#### Records to process:
-- Begin --

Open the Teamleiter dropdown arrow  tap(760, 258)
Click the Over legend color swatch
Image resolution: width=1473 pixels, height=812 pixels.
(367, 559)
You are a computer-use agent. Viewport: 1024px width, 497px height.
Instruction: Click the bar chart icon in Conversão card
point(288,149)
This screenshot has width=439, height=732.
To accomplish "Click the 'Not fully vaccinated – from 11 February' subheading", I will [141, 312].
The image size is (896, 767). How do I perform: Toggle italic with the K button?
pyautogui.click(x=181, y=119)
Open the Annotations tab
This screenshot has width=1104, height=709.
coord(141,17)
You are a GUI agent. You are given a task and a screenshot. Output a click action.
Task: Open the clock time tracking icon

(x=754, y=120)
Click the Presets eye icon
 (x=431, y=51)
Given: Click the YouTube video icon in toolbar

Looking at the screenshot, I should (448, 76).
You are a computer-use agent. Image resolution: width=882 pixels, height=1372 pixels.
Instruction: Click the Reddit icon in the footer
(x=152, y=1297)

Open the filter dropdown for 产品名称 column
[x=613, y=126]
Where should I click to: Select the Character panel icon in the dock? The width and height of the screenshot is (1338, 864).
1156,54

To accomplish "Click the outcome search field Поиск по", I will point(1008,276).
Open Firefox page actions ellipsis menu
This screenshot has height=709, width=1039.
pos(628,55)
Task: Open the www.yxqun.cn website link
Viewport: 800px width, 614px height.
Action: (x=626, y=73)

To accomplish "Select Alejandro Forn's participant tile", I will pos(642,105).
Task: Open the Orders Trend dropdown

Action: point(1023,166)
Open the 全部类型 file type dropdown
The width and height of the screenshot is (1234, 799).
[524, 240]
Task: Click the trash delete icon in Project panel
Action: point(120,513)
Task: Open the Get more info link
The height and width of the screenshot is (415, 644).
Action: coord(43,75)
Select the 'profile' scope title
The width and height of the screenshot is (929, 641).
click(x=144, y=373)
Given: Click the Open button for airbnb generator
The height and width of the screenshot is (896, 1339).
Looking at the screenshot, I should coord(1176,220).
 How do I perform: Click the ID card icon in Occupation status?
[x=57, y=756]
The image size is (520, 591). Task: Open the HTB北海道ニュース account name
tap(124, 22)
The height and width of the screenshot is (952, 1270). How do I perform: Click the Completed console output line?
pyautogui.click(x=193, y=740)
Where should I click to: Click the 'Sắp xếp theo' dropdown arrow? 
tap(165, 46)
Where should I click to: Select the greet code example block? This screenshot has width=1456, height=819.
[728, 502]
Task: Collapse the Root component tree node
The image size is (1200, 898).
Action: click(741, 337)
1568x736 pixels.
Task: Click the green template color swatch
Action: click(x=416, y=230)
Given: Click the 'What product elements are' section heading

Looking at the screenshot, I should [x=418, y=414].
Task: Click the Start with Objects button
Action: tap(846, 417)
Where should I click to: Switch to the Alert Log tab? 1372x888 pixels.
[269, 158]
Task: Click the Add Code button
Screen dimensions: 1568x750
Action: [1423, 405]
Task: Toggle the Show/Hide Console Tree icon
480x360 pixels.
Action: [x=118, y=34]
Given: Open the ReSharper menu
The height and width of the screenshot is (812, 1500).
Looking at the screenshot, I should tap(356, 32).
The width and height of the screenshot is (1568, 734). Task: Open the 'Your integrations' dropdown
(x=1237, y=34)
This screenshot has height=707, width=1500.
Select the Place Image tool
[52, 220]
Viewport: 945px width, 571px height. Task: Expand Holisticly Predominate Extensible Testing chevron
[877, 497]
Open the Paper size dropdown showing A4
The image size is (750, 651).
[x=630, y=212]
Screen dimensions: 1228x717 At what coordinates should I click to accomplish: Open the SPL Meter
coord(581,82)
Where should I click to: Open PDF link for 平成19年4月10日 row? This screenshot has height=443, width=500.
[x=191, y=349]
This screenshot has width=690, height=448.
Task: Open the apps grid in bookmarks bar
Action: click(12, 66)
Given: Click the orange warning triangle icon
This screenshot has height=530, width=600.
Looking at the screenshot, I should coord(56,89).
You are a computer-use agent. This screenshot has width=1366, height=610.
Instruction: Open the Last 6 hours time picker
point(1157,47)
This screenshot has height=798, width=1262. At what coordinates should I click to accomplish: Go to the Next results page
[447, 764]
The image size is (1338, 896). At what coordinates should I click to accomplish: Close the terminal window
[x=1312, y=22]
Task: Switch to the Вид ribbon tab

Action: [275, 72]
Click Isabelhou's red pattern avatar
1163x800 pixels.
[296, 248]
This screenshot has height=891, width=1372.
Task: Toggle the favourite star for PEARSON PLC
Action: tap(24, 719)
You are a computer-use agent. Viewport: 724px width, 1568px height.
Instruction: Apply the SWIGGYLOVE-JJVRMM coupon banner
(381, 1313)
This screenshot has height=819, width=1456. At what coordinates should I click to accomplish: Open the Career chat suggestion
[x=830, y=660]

-- End --

Collect every line of the data above that contains the string "dropdown", and copy each one out in full.

#### Written answer:
Open the Teamleiter dropdown arrow  tap(760, 258)
Open the filter dropdown for 产品名称 column
Task: Open the Orders Trend dropdown
Open the 全部类型 file type dropdown
Where should I click to: Click the 'Sắp xếp theo' dropdown arrow? 
The width and height of the screenshot is (1568, 734). Task: Open the 'Your integrations' dropdown
Open the Paper size dropdown showing A4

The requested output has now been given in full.